Another old thing that I saw in a new light this week was the fourth chapter of John. We are studying the book in Sunday School, and we’ve been watching dramatizations of it as we go. It has been eye opening to see the old stories in a new way—to see, really see, Jacob’s well and the woman standing there talking to Jesus. I always knew she was a real person, but to see an actual woman and to watch the expression on her face as she realized she was talking to the Messiah was a new and moving experience.

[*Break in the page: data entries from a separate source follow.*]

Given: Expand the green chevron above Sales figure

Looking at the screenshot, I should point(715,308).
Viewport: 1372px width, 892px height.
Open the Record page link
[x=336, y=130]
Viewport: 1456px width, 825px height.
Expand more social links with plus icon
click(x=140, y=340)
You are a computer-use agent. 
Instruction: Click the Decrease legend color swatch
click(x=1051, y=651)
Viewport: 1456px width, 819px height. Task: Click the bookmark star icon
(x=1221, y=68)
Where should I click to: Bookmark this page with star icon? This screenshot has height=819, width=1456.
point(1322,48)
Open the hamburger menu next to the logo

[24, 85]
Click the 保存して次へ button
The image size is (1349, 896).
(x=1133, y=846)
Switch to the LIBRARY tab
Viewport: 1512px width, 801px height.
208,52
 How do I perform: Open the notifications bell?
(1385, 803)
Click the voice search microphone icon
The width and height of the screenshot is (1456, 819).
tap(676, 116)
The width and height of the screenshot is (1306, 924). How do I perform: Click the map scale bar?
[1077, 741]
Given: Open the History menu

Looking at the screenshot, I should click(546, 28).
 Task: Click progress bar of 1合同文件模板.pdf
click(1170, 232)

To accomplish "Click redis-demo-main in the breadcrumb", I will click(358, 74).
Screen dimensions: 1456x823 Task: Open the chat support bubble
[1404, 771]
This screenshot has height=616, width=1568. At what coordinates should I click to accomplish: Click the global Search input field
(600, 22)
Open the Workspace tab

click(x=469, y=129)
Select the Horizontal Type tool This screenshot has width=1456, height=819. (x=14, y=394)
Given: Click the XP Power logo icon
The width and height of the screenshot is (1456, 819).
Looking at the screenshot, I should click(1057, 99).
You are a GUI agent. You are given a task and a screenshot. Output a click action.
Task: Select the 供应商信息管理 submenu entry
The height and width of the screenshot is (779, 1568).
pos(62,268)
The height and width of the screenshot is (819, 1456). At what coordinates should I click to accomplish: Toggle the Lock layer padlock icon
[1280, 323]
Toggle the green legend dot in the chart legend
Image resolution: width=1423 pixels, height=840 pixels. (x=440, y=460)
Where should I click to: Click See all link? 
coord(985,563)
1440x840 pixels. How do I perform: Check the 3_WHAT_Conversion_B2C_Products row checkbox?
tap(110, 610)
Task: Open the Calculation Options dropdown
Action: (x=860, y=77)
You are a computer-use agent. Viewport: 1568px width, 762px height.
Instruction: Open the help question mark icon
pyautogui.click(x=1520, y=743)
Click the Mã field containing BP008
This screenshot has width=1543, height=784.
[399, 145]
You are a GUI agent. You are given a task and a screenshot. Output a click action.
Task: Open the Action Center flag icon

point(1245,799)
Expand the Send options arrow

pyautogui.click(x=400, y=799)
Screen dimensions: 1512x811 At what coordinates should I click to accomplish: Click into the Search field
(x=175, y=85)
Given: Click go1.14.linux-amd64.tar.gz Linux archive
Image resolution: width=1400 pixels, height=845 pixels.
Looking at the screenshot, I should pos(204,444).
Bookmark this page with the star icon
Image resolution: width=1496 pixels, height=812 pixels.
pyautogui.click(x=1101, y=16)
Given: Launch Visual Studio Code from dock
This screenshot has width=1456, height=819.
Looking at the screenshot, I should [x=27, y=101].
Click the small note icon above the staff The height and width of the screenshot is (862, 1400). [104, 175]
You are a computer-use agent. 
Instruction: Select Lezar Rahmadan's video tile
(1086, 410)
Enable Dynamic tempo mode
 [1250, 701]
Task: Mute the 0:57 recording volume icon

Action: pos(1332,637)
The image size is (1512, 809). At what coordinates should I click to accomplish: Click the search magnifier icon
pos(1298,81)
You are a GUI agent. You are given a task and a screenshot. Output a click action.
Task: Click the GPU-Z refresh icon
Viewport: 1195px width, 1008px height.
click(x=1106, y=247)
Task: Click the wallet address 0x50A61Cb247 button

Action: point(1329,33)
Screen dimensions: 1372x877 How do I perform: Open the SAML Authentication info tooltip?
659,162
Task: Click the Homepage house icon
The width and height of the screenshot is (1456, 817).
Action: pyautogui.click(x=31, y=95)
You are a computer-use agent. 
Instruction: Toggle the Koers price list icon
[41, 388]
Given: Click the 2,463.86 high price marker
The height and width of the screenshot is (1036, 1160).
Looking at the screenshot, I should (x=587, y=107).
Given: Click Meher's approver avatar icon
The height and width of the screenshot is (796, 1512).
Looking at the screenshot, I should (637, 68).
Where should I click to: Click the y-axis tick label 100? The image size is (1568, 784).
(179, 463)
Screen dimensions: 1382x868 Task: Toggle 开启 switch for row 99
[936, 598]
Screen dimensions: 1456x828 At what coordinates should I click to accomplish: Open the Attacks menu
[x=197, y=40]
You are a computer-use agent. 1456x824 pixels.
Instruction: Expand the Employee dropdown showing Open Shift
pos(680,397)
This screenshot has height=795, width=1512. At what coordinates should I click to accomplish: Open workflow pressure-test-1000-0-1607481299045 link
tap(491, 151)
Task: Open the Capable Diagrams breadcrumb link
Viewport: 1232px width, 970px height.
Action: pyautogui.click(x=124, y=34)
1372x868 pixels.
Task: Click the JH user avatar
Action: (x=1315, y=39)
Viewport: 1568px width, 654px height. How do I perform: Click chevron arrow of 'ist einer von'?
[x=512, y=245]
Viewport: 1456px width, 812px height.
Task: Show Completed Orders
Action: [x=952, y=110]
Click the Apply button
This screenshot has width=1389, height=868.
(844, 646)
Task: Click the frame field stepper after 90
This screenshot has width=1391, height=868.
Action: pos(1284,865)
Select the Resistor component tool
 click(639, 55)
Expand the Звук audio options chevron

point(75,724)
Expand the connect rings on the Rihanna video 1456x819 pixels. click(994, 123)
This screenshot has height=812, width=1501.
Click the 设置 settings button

Dr. Euler talked on Sunday morning about looking at Genesis in a new way. This book about the very oldest of humans is coming alive with fresh ideas to me. I’m so glad that we deal with eternal truths that never really get old. And yet, they seem new and interesting time after time. Ecclesiastes reminds us that “there is no new thing under the sun” (1:9). However, at the end of his search for meaning in life, the writer concludes that the only meaningful life is one in which we “fear God and keep his commandments (12:13). This kind of life keeps being renewed and refreshed.
Lamentations 3:22-24 speaks of newness alongside stability: “It is of the LORD’s mercies that we are not consumed, because his compassions fail not. They are new every morning: great is thy faithfulness. ‘The LORD is my portion,’ says my soul; ‘therefore will I hope in him.’”
My prayer for all of you—and for myself—this week is to find fresh energy and new ideas in the old, the tried, and the true. May each of us press on to “higher ground” with God and “catch a gleam of glory bright” that we have never seen before.